■ YOUR TASK: Print the data exactly as it is given, please.

(Stored items)
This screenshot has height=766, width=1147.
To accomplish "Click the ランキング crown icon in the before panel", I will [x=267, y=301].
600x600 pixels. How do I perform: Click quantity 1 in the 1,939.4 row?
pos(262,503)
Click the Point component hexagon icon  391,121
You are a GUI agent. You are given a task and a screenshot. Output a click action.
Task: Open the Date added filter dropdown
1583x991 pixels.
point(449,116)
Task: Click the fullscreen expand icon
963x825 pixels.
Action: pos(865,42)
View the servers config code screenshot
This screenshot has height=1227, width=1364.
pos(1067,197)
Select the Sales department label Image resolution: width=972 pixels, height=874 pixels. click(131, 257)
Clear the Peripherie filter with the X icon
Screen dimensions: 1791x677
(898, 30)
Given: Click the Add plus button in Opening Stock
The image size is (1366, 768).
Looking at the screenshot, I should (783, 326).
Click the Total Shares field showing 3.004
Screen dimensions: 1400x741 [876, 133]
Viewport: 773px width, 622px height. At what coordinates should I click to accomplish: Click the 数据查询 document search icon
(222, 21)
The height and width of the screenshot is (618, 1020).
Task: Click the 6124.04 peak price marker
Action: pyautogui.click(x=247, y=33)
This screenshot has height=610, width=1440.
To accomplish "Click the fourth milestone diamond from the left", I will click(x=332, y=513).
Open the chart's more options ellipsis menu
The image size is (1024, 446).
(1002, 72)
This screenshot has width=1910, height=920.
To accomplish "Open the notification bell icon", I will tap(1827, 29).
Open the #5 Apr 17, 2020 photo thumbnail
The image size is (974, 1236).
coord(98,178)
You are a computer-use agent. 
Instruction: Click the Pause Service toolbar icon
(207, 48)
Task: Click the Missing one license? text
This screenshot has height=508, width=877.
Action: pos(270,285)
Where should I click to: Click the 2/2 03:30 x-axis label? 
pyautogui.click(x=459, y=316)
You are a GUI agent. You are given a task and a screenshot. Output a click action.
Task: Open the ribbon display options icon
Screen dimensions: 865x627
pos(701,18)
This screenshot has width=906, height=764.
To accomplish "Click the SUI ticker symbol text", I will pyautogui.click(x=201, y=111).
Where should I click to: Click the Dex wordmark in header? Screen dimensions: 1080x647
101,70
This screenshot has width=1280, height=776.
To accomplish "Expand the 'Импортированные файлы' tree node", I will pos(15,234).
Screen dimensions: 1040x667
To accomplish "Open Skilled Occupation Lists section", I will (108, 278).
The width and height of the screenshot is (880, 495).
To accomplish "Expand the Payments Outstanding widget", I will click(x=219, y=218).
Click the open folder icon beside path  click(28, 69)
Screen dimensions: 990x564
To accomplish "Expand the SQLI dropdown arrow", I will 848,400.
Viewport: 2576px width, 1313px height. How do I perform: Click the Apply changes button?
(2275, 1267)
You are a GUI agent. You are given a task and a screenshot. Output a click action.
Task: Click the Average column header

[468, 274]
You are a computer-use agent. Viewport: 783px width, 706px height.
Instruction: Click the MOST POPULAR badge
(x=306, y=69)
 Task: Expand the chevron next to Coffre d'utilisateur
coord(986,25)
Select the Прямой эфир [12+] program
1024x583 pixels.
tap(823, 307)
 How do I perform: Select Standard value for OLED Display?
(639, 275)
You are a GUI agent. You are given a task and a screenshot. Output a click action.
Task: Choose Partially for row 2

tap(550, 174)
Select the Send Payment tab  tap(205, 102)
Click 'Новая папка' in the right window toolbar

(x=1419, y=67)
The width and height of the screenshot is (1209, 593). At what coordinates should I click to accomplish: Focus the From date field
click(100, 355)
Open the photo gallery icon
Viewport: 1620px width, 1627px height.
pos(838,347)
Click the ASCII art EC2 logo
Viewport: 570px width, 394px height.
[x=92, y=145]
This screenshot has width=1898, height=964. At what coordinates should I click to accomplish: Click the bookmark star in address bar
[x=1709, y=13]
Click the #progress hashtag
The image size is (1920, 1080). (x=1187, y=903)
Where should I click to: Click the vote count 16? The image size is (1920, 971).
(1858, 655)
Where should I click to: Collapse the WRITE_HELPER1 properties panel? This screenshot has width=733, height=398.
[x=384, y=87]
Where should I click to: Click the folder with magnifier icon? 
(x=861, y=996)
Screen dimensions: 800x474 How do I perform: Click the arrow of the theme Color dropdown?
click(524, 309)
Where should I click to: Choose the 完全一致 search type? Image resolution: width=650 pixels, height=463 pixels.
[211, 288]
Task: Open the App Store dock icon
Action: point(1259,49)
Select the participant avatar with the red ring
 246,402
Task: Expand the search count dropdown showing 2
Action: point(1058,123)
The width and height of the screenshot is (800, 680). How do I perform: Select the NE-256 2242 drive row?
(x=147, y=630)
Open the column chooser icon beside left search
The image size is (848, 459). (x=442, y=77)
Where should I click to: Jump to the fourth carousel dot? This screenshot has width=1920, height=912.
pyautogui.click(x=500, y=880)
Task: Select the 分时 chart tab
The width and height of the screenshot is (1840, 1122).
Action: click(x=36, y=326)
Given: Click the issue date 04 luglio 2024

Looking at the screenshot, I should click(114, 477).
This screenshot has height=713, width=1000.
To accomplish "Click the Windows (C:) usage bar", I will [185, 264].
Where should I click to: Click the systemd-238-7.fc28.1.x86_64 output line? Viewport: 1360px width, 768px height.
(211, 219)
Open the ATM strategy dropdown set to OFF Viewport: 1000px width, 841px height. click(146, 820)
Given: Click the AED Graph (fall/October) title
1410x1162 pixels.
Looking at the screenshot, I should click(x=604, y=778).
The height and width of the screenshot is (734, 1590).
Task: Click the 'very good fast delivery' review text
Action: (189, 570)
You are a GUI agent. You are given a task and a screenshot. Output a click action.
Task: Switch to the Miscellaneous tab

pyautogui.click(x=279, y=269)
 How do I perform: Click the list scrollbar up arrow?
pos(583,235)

■ ANSWER TO THE PROBLEM:
This screenshot has height=766, width=1147.
To accomplish "Click the ランキング crown icon in the before panel", I will [x=267, y=301].
600x600 pixels. How do I perform: Click quantity 1 in the 1,939.4 row?
pos(262,503)
Click the Point component hexagon icon  391,121
You are a GUI agent. You are given a task and a screenshot. Output a click action.
Task: Open the Date added filter dropdown
1583x991 pixels.
point(449,116)
Task: Click the fullscreen expand icon
963x825 pixels.
Action: pos(865,42)
View the servers config code screenshot
This screenshot has height=1227, width=1364.
pos(1067,197)
Select the Sales department label Image resolution: width=972 pixels, height=874 pixels. click(131, 257)
Clear the Peripherie filter with the X icon
Screen dimensions: 1791x677
(898, 30)
Given: Click the Add plus button in Opening Stock
The image size is (1366, 768).
Looking at the screenshot, I should (783, 326).
Click the Total Shares field showing 3.004
Screen dimensions: 1400x741 [876, 133]
Viewport: 773px width, 622px height. At what coordinates should I click to accomplish: Click the 数据查询 document search icon
(222, 21)
The height and width of the screenshot is (618, 1020).
Task: Click the 6124.04 peak price marker
Action: pyautogui.click(x=247, y=33)
This screenshot has height=610, width=1440.
To accomplish "Click the fourth milestone diamond from the left", I will click(x=332, y=513).
Open the chart's more options ellipsis menu
The image size is (1024, 446).
(1002, 72)
This screenshot has width=1910, height=920.
To accomplish "Open the notification bell icon", I will tap(1827, 29).
Open the #5 Apr 17, 2020 photo thumbnail
The image size is (974, 1236).
coord(98,178)
You are a computer-use agent. 
Instruction: Click the Pause Service toolbar icon
(207, 48)
Task: Click the Missing one license? text
This screenshot has height=508, width=877.
Action: pos(270,285)
Where should I click to: Click the 2/2 03:30 x-axis label? 
pyautogui.click(x=459, y=316)
You are a GUI agent. You are given a task and a screenshot. Output a click action.
Task: Open the ribbon display options icon
Screen dimensions: 865x627
pos(701,18)
This screenshot has width=906, height=764.
To accomplish "Click the SUI ticker symbol text", I will pyautogui.click(x=201, y=111).
Where should I click to: Click the Dex wordmark in header? Screen dimensions: 1080x647
101,70
This screenshot has width=1280, height=776.
To accomplish "Expand the 'Импортированные файлы' tree node", I will pos(15,234).
Screen dimensions: 1040x667
To accomplish "Open Skilled Occupation Lists section", I will (108, 278).
The width and height of the screenshot is (880, 495).
To accomplish "Expand the Payments Outstanding widget", I will click(x=219, y=218).
Click the open folder icon beside path  click(28, 69)
Screen dimensions: 990x564
To accomplish "Expand the SQLI dropdown arrow", I will 848,400.
Viewport: 2576px width, 1313px height. How do I perform: Click the Apply changes button?
(2275, 1267)
You are a GUI agent. You are given a task and a screenshot. Output a click action.
Task: Click the Average column header

[468, 274]
You are a computer-use agent. Viewport: 783px width, 706px height.
Instruction: Click the MOST POPULAR badge
(x=306, y=69)
 Task: Expand the chevron next to Coffre d'utilisateur
coord(986,25)
Select the Прямой эфир [12+] program
1024x583 pixels.
tap(823, 307)
 How do I perform: Select Standard value for OLED Display?
(639, 275)
You are a GUI agent. You are given a task and a screenshot. Output a click action.
Task: Choose Partially for row 2

tap(550, 174)
Select the Send Payment tab  tap(205, 102)
Click 'Новая папка' in the right window toolbar

(x=1419, y=67)
The width and height of the screenshot is (1209, 593). At what coordinates should I click to accomplish: Focus the From date field
click(100, 355)
Open the photo gallery icon
Viewport: 1620px width, 1627px height.
pos(838,347)
Click the ASCII art EC2 logo
Viewport: 570px width, 394px height.
[x=92, y=145]
This screenshot has width=1898, height=964. At what coordinates should I click to accomplish: Click the bookmark star in address bar
[x=1709, y=13]
Click the #progress hashtag
The image size is (1920, 1080). (x=1187, y=903)
Where should I click to: Click the vote count 16? The image size is (1920, 971).
(1858, 655)
Where should I click to: Collapse the WRITE_HELPER1 properties panel? This screenshot has width=733, height=398.
[x=384, y=87]
Where should I click to: Click the folder with magnifier icon? 
(x=861, y=996)
Screen dimensions: 800x474 How do I perform: Click the arrow of the theme Color dropdown?
click(524, 309)
Where should I click to: Choose the 完全一致 search type? Image resolution: width=650 pixels, height=463 pixels.
[211, 288]
Task: Open the App Store dock icon
Action: point(1259,49)
Select the participant avatar with the red ring
 246,402
Task: Expand the search count dropdown showing 2
Action: point(1058,123)
The width and height of the screenshot is (800, 680). How do I perform: Select the NE-256 2242 drive row?
(x=147, y=630)
Open the column chooser icon beside left search
The image size is (848, 459). (x=442, y=77)
Where should I click to: Jump to the fourth carousel dot? This screenshot has width=1920, height=912.
pyautogui.click(x=500, y=880)
Task: Select the 分时 chart tab
The width and height of the screenshot is (1840, 1122).
Action: click(x=36, y=326)
Given: Click the issue date 04 luglio 2024

Looking at the screenshot, I should click(114, 477).
This screenshot has height=713, width=1000.
To accomplish "Click the Windows (C:) usage bar", I will [185, 264].
Where should I click to: Click the systemd-238-7.fc28.1.x86_64 output line? Viewport: 1360px width, 768px height.
(211, 219)
Open the ATM strategy dropdown set to OFF Viewport: 1000px width, 841px height. click(146, 820)
Given: Click the AED Graph (fall/October) title
1410x1162 pixels.
Looking at the screenshot, I should click(x=604, y=778).
The height and width of the screenshot is (734, 1590).
Task: Click the 'very good fast delivery' review text
Action: (189, 570)
You are a GUI agent. You are given a task and a screenshot. Output a click action.
Task: Switch to the Miscellaneous tab

pyautogui.click(x=279, y=269)
 How do I perform: Click the list scrollbar up arrow?
pos(583,235)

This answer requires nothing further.